Il funaio, a Pontelandolfo r f’nàr’, valente artigiano,
abile nel saper coordinare mani e piedi, realizzava le funi a mano, utilizzando
come unico attrezzo di lavoro, una grande ruota in ferro e legno, di circa un
metro di diametro, a doppia faccia, con al centro una manovella, collegata
all’aspo mediante una puleggia, cosiddetta rac’, a quattro rotelle, che
giravano tramite tre corde intorno alla ruota, composta da quattro filatoi
muniti di ganci. Il tutto era fissato su una pesante base di legno.
La materia prima necessaria era la stoppa derivata dalla
canapa grezza, che, dopo pettinata, veniva legata alla ruota e mentre girava,
si filava per raffinare il prodotto e dare la giusta sezione al filo. E, così,
filo dopo filo, attraversando la cosiddetta pigna, un attrezzo a quattro incavi
dove passavano i fili che avvolgendosi ne diventavano uno soltanto. La pigna
veniva abilmente azionata con una mano dal funaio, mentre con l’altra filava.
Il filo generato, veniva avvolto alla ruota per dare origine all’embrione della
corda.
Rotoli di spago venivano attorcigliati con il girare
continuo della ruota, azionata per imprimere il movimento alle pulegge.
Il movimento della ruota doveva essere eseguito con tempismo
e metodico ritmo. Se troppo lento, non faceva attorcigliare bene la fune, se
troppo veloce non permetteva l’inserimento della filaccia.

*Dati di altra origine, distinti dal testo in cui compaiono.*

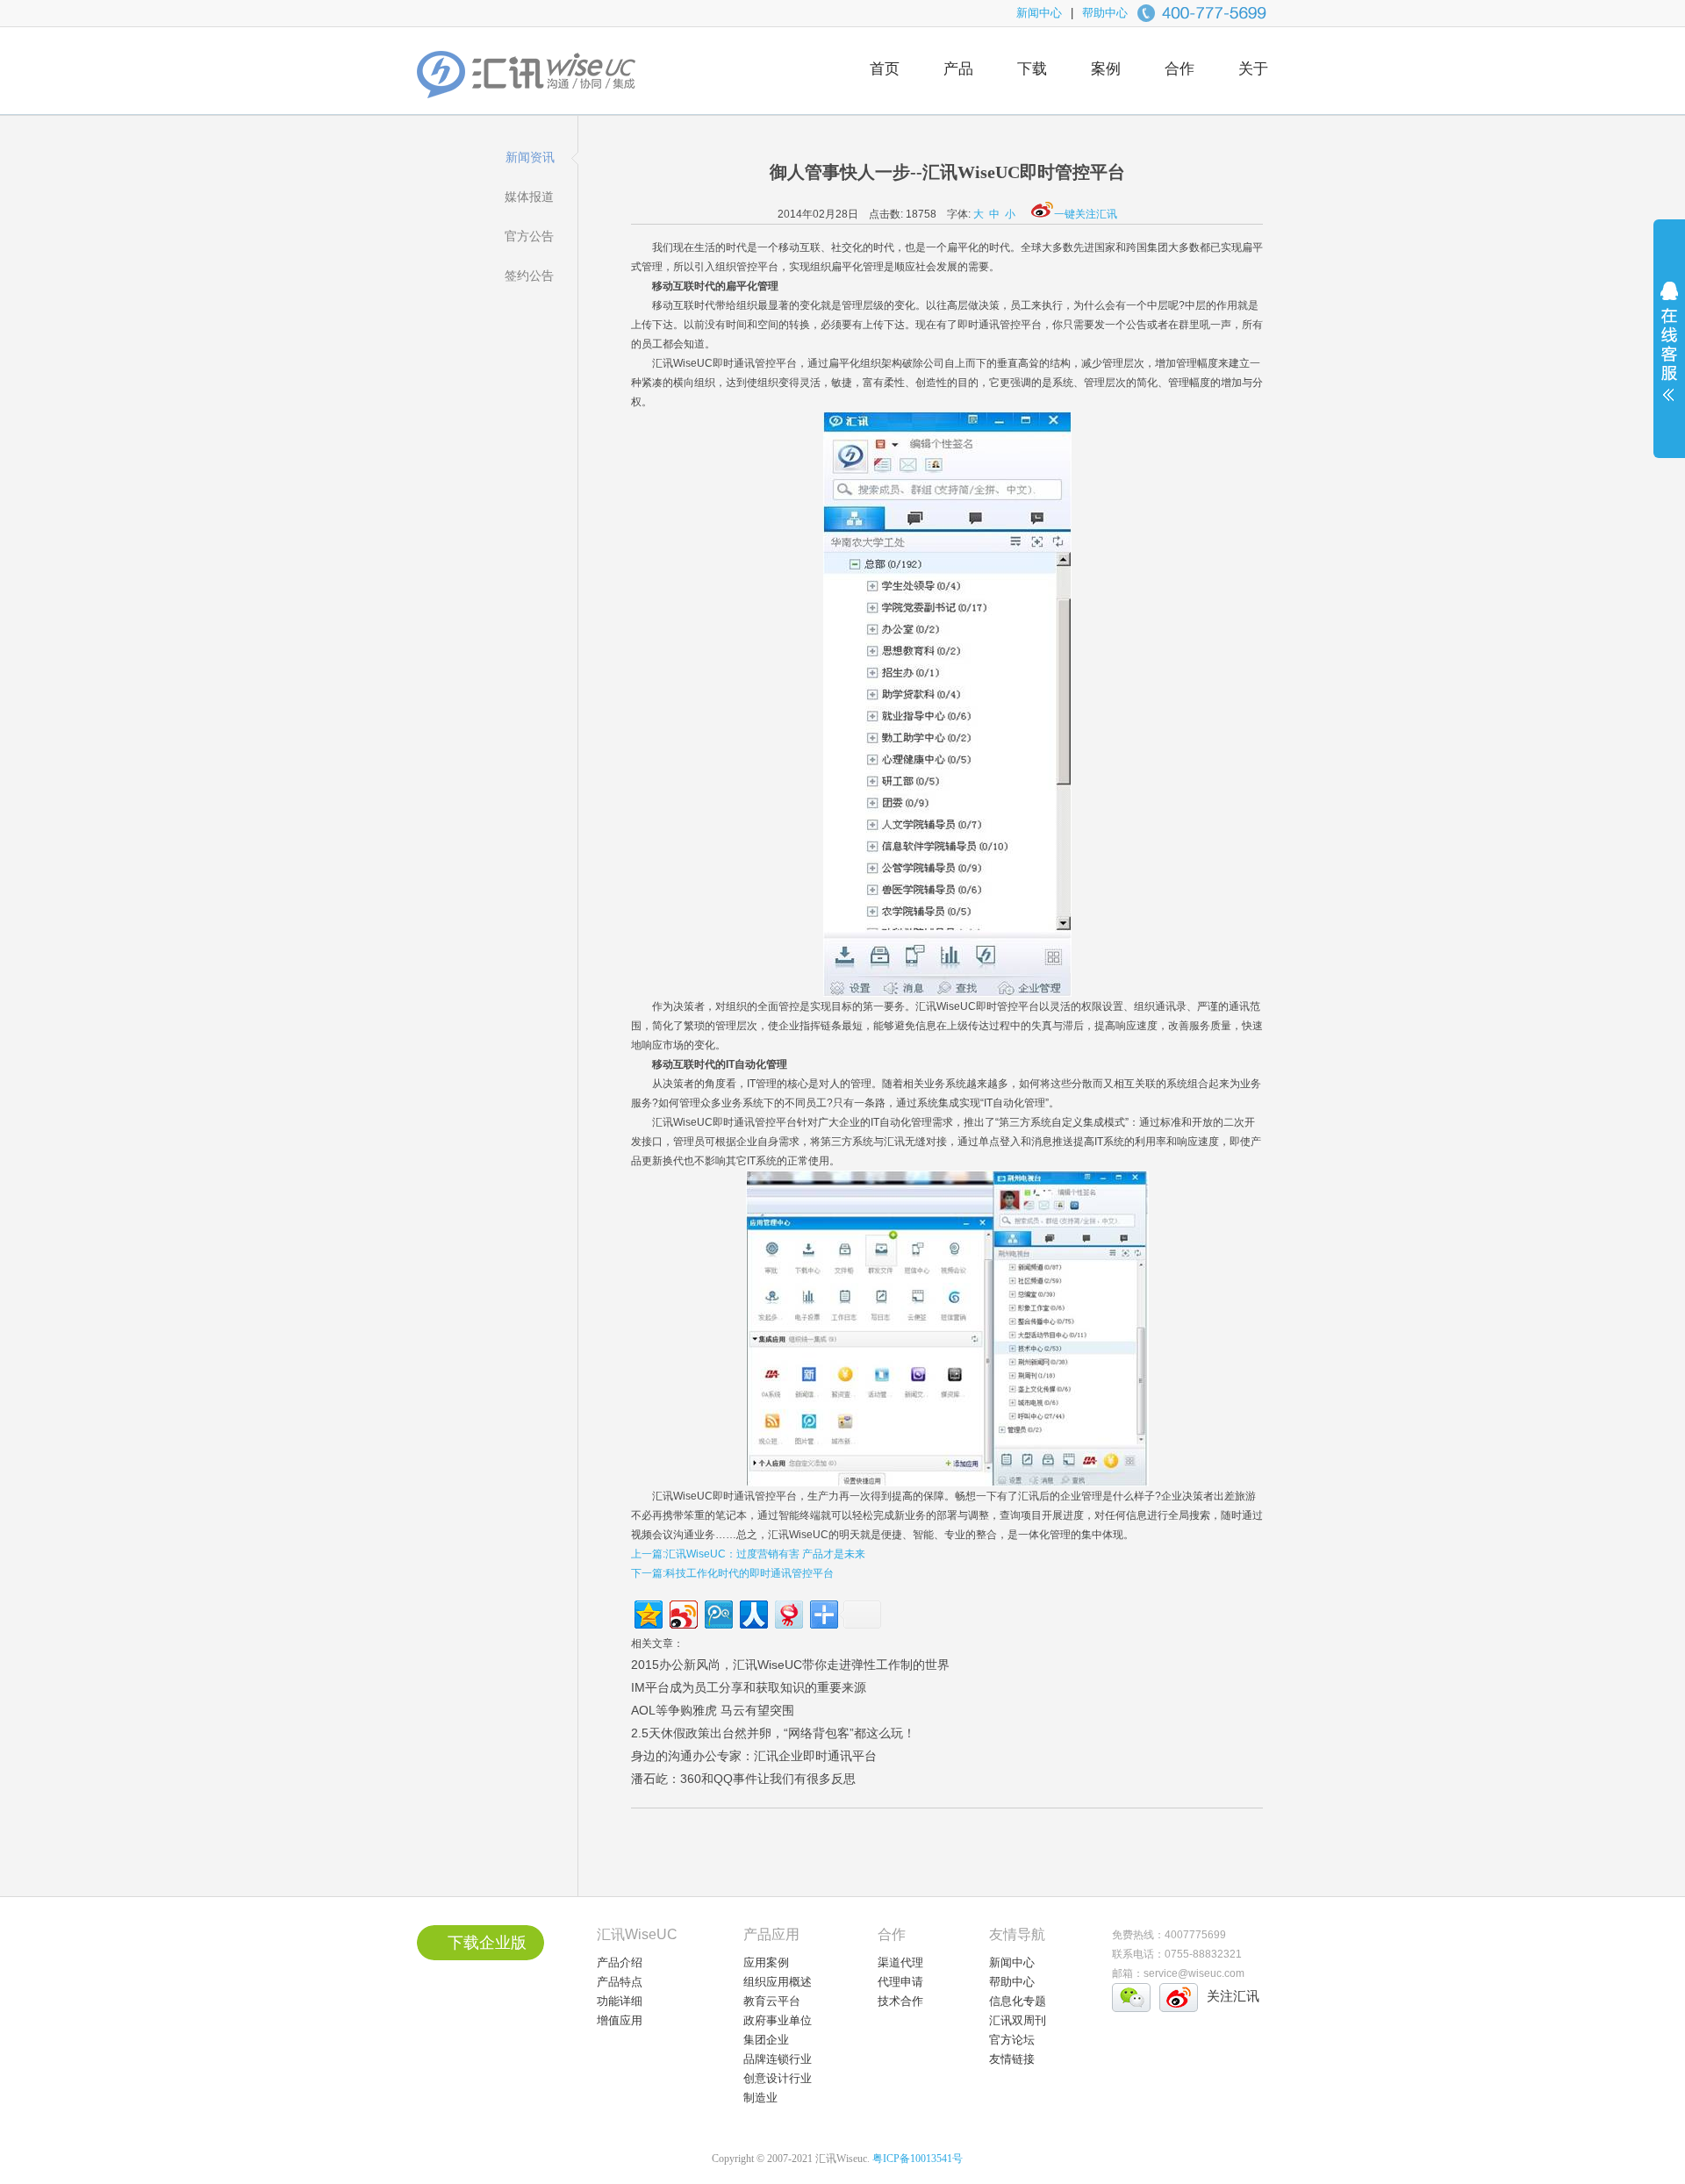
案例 (1106, 69)
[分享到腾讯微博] (717, 1612)
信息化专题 (1017, 2001)
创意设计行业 (777, 2078)
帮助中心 (1105, 12)
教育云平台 (771, 2001)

Il lavoro, di solito a conduzione familiare, si svolgeva
all’aperto, perché c’era bisogno di molto spazio. La lunghezza dello spazio era
molto importante in quanto l’artigiano, procedendo a ritroso, doveva guidare
l’intreccio della corda in base alle varie misure, dalla più corta alla più
lunga.
Davanti alla ruota occorreva una superficie libera molto
estesa, per consentire la stesura dei filati e man mano che la corda si formava
veniva arrotolata attorno alla ruota, fino a che non si raggiungeva la
lunghezza desiderata.
Prima della lavorazione le matasse filacee venivano immerse
a bagno nell’acqua in vasche di pietra. Ad avvenuta torsura le corde venivano
stese ad asciugare ad una certa altezza da terra.
L’ultimo mastro funaio, e forse quello più famoso di
Pontelandolfo, è stato Tullio Albini, che con l’aiuto della moglie Elda e dei
cinque figli Vittoria, Pasqualino, Giuseppe, Donato e Armida, la cui preziosa
collaborazione si rendeva necessaria nelle varie fasi articolate del
procedimento, dagli anni Sessanta e fino alla fine degli anni Ottanta, ha
prodotto chilometri e chilometri di corde, molte delle quali ancora oggi,
resistenti e forti, vengono utilizzate nelle attività contadine di
Pontelandolfo e dei paesi del circondario, i cui abitanti acquistavano le funi
di Tullio, le migliori della provincia, presso la bottega dell’artigiano o, più
spesso, in occasione delle fiere e dei mercati.